Neighborhoods are an important determinant of economic opportunity in the United States. Less clear is how neighborhoods affect economic opportunity. Here Colmer, Voorheis, and Williams provide early evidence on the importance of environmental quality in shaping economic opportunity. Combining 36 years of satellite derived PM2.5 concentrations measured over roughly 8.6 million grid cells with individual-level administrative data provided by the U.S. Census Bureau and Internal Revenue Service (IRS), the researchers first document a new fact: early-life exposure to particulate matter is one of the top five predictors of upward mobility in the United States. Next, using regulation-induced reductions in prenatal pollution exposure following the 1990 Clean Air Act Amendments, Colmer, Voorheis, and Williams estimate significant increases in adult earnings and upward mobility. Combining their estimates with new individual-level measures of pollution disparities at birth their estimates can account for up to 20 percent of Black-White earnings gaps, and 25 percent of the Black-White gap in upward mobility estimated in Chetty et al. (2018b).
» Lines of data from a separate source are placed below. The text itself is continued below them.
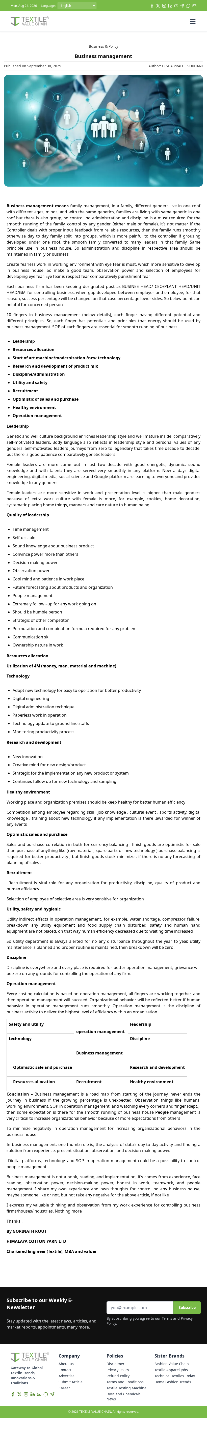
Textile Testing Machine (126, 1388)
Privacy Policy (118, 1369)
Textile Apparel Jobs (171, 1369)
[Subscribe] (194, 6)
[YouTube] (176, 6)
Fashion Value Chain (171, 1363)
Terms (167, 1318)
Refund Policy (118, 1375)
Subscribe (187, 1307)
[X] (158, 6)
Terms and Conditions (125, 1381)
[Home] (30, 21)
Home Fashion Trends (172, 1381)
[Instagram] (164, 6)
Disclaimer (115, 1363)
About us (66, 1363)
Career (64, 1388)
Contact (65, 1369)
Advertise (66, 1375)
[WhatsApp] (188, 6)
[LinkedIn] (170, 6)
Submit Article (71, 1381)
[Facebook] (152, 6)
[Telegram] (182, 6)
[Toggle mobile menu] (192, 21)
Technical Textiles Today (174, 1375)
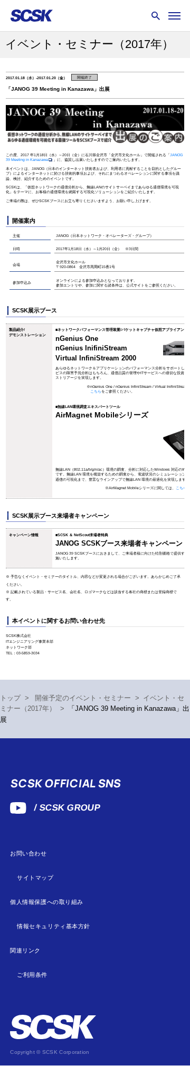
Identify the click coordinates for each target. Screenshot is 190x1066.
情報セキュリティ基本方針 (53, 926)
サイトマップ (35, 878)
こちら (95, 391)
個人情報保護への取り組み (46, 902)
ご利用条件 (32, 975)
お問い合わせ (28, 853)
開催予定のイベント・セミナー (83, 698)
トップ (10, 698)
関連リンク (25, 951)
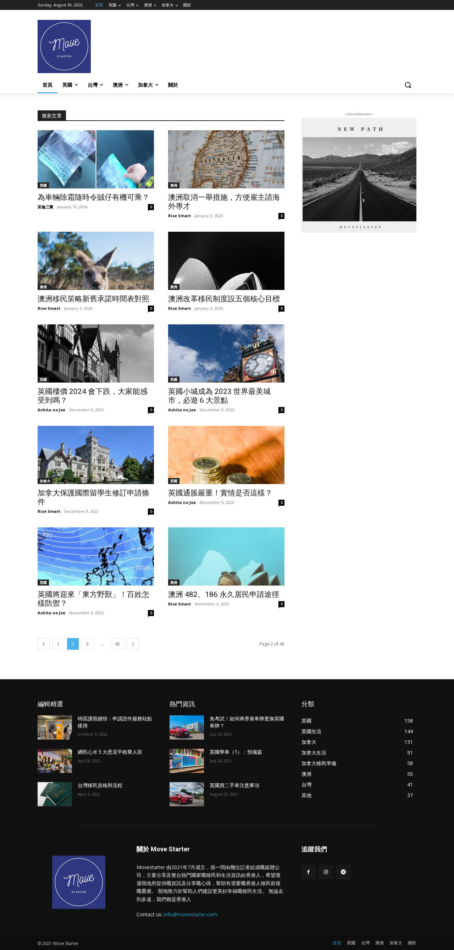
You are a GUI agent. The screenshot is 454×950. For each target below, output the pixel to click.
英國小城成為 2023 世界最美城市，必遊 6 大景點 (219, 396)
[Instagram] (326, 872)
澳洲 (173, 185)
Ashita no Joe (51, 409)
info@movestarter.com (190, 914)
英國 (43, 185)
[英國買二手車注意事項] (187, 794)
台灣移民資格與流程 (100, 785)
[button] (407, 84)
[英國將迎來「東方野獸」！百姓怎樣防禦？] (96, 556)
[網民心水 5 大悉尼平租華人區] (55, 761)
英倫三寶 (45, 206)
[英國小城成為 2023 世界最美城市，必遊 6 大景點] (226, 353)
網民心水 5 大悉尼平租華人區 (110, 752)
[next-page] (133, 644)
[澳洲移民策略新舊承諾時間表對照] (96, 261)
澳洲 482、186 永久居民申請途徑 (223, 594)
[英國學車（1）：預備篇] (187, 761)
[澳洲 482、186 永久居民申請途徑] (226, 556)
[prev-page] (44, 644)
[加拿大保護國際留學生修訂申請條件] (96, 455)
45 (117, 644)
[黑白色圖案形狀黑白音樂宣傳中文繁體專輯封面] (358, 175)
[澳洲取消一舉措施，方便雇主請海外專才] (226, 159)
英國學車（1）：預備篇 (236, 752)
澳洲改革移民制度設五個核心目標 (224, 299)
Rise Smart (179, 215)
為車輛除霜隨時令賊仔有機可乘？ (93, 197)
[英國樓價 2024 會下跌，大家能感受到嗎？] (96, 353)
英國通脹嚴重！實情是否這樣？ (220, 493)
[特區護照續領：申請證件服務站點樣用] (55, 727)
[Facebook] (308, 872)
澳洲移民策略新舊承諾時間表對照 (93, 299)
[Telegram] (343, 872)
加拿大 (45, 480)
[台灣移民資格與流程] (55, 794)
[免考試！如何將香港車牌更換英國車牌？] (187, 727)
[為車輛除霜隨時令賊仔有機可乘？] (96, 159)
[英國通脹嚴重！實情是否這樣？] (226, 455)
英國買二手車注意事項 (234, 785)
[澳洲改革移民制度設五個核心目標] (226, 261)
Combining their estimates with experiment-induced reductions in pollution exposure from the Moving to Opportunity (MTO) experiment, Colmer, Voorheis, and Williams can account for 15 percent of the total neighborhood earnings effect estimated in Chetty et al. (2016). Collectively, these findings suggest that disparities in environmental quality may play a meaningful role in explaining observed patterns of income inequality and economic opportunity in the United States.